彼と私のお伽噺
「お前のせいで、目が覚めた。責任取れ」
高圧的な態度で私を見下ろしてくる昴生さんの瞳が暗がりの中で艶めいて光っていて、その美しさにゾクリとする。
「子どもみたいだ」と笑うくせに、私を見つめる昴生さんの熱っぽい眼差しも、素肌を撫でる手の動きも。子どもに対するそれじゃない。
「コウちゃん、好き……」
キスの合間に吐息とともにそう漏らすと、昴生さんが私の髪を撫でながら目を細めた。
「知ってる」
自信たっぷりに、だけどとても愛おしそうにそう言った彼は、意識が途切れて眠りにつく間際まで私のことしか見ていなかった。

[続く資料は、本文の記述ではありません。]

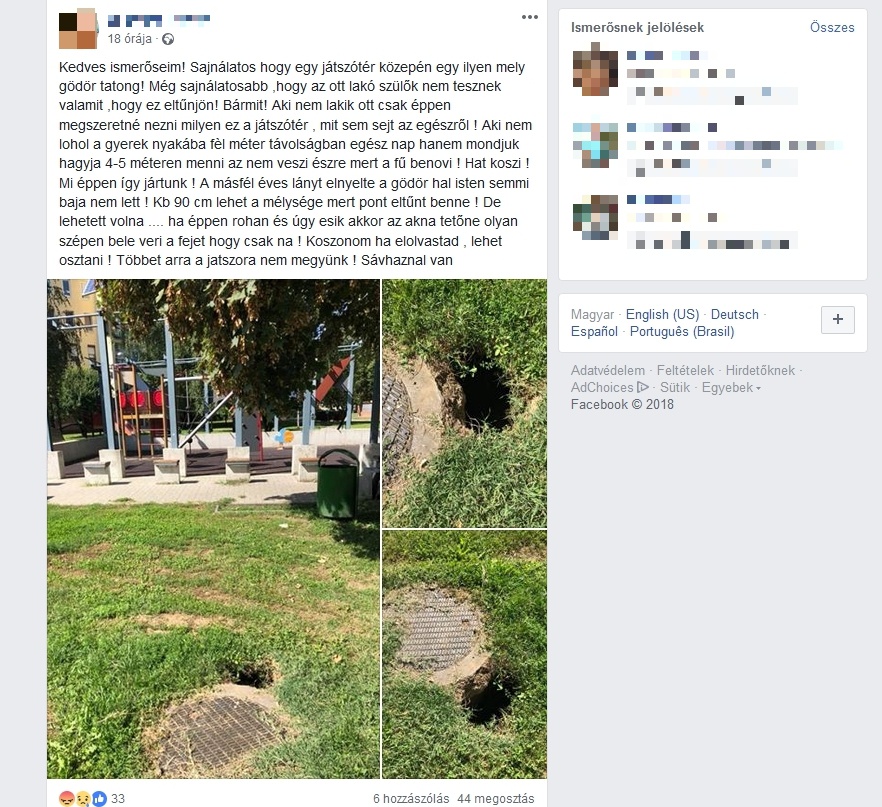The width and height of the screenshot is (882, 807).
Task: Expand the Egyebek footer dropdown
Action: point(731,387)
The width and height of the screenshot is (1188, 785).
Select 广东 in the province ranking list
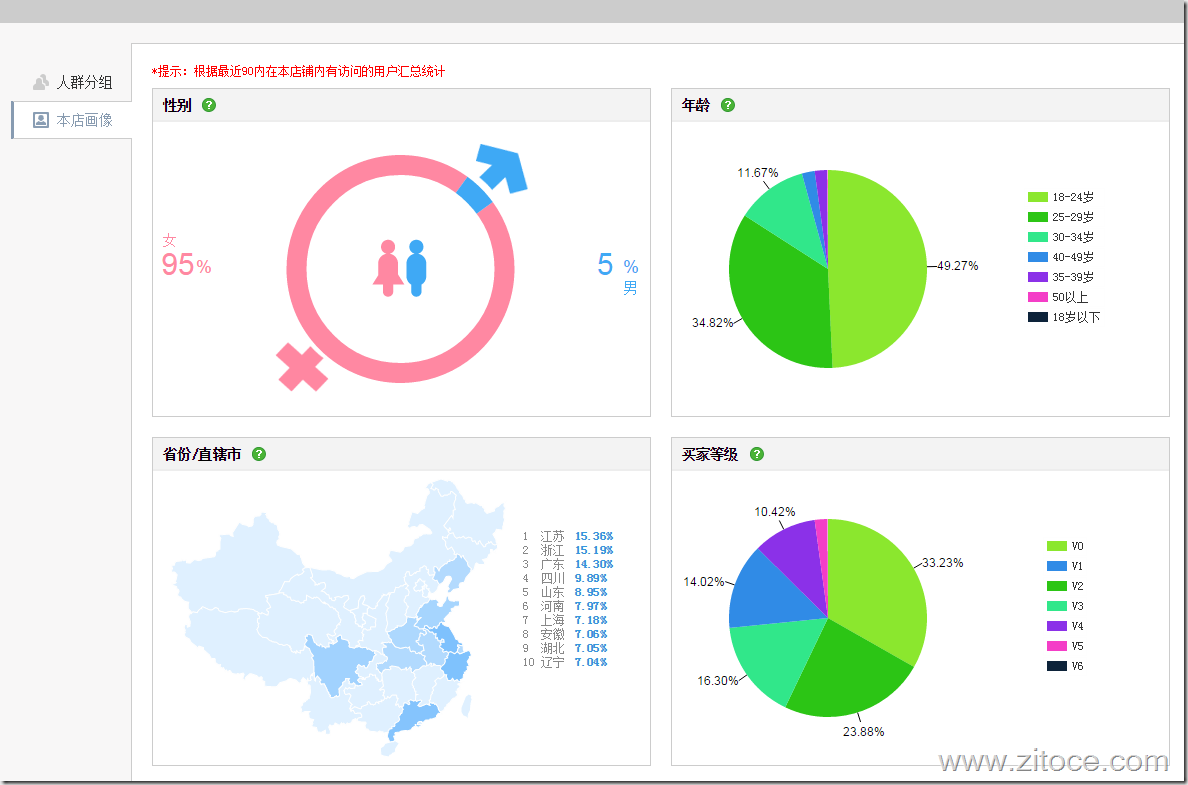point(552,564)
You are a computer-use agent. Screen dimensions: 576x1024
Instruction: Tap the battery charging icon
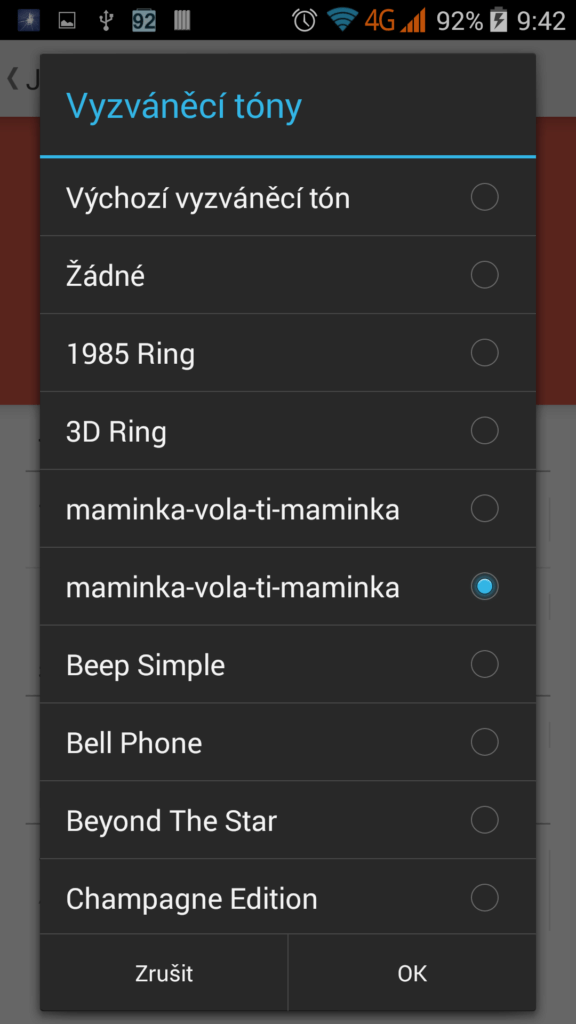click(x=499, y=20)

妃香さんからのメッセージなんて、気にすることなかった。
ベッドの上で身体が蕩けそうになるほど昴生さんに愛されたあと、彼の腕の中で安堵して眠った。
だけどそれから三週間後。昴生さんがお風呂に入っているときに、ダイニングテーブルに置きっぱなしであった彼のスマホがメッセージを受信した。
ダイニングで紅茶を飲んでいた私が目にしてしまったのは、ロック画面に通知された妃香さんからのメッセージ。
【ところで、会うのはいつにする?】
前に届いた妃香さんからのメッセージのことをすっかり忘れかけていた頃だったから、ひさしぶりの彼女からのメッセージに心臓がドクンと跳ねた。